Former VT Governor Supports Clinton

Published 02/07 2016 07:42PM

Updated 02/07 2016 07:42PM

A recent CNN/WMUR poll shows Vermont Senator Bernie Sanders leading Hillary Clinton 58% to 35% in New Hampshire.  

Former Vermont Governor Madeleine Kunin supports Clinton and is optimistic she will bounce back.  Kunin held Vermont's top job from 1985 to 1991, beating Sanders in 1986.

"I think we give men more credibility, more authority, more honesty than we do women because we expect them to be perfect," says Kunin.  "If Hillary acted the way Bernie does on stage, yelling and what have you, she'd be booed off because that's not attractive in women."

Kunin formed a close friendship with Clinton, who shares her same opinion on gender inequality still existing.

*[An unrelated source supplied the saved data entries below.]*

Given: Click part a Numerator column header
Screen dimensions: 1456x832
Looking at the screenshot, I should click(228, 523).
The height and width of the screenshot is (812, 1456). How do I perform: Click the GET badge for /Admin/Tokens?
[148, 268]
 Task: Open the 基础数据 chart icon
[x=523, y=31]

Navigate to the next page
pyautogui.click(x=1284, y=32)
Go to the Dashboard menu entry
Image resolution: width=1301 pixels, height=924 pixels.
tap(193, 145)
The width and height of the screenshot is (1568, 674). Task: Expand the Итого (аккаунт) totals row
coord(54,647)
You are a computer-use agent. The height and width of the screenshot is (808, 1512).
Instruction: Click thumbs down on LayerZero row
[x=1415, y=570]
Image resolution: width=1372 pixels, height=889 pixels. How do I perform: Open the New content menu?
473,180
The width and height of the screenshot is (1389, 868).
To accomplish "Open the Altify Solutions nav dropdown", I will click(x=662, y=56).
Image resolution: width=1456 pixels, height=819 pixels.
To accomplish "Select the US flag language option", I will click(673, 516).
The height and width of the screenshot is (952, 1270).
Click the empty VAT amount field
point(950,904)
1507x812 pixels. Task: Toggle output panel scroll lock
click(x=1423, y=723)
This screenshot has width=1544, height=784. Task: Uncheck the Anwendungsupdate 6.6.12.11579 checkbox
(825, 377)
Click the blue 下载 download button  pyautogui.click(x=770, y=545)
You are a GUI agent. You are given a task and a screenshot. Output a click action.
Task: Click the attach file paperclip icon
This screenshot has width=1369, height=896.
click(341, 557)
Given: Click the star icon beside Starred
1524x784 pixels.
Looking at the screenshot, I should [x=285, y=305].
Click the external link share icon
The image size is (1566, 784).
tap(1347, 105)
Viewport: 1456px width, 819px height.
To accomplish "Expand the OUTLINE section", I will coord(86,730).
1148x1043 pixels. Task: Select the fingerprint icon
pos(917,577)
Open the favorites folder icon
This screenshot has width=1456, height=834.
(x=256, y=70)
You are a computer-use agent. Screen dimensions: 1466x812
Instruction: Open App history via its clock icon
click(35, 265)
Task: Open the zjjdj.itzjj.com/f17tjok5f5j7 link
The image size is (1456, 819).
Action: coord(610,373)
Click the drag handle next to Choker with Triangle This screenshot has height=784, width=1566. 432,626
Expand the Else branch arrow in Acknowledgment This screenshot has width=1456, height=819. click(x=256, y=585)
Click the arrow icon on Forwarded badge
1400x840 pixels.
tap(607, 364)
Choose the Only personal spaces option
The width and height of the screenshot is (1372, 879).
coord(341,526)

"Every woman I know knows it, whether you're in the media, whether you're in the professions, or business or politics, and I don't anything else to do other than just keep forging through it," says Clinton.

"I wish people knew her as well as I do because all this talk of authenticity and can she be trusted would be completely blown away," says Kunin.

Kunin has backed the former Secretary of State since her 2008 presidential campaign.  She says though Sanders voices importance for many of the same issues, Clinton has the experience to invoke change.

"Equal pay for equal work, paid family and medical leave, paid sick days, affordable child care, she's been acting on these public issues all of her public life," says Kunin.  "Hillary also plays well with others, she has the ability to compromise enough to get things done."

Kunin expressed her support for Clinton in an Op-Ed piece published in the Boston Globe Friday.  She also recalled how Sanders has changed.

"He's become a more astute as a politician and I admire how he's gotten the youth vote out and my only hope is that they stay in the game," says Kunin.

Sanders campaigned in Portsmouth, New Hampshire Sunday ahead of Tuesday's First in the Nation Primary.

"We work incredibly long hours, 58 percent of all new income goes to the top 1%," said Sanders during a rally.  "She {Clinton} has a Super PAC and she recently according to her reports received $15 million from Wall Street."

"I don't know what's going to happen, I know I'm behind and I'm in good spirits about that  because I love the process," says Clinton.

Remembering her own experience, Kunin says a woman holding the nation's top job is what America needs.  

"Seeing Hillary Clinton raise her right hand to take the oath of office and Bill holding the Bible would send a powerful message, just as Barack Obama sent a message to African Americans," says Kunin.  "This is what we can strive for, this is what we can do."

Clinton stumped in Flint, Michigan Sunday.  She and Sanders will meet there for the next Democratic debate in March.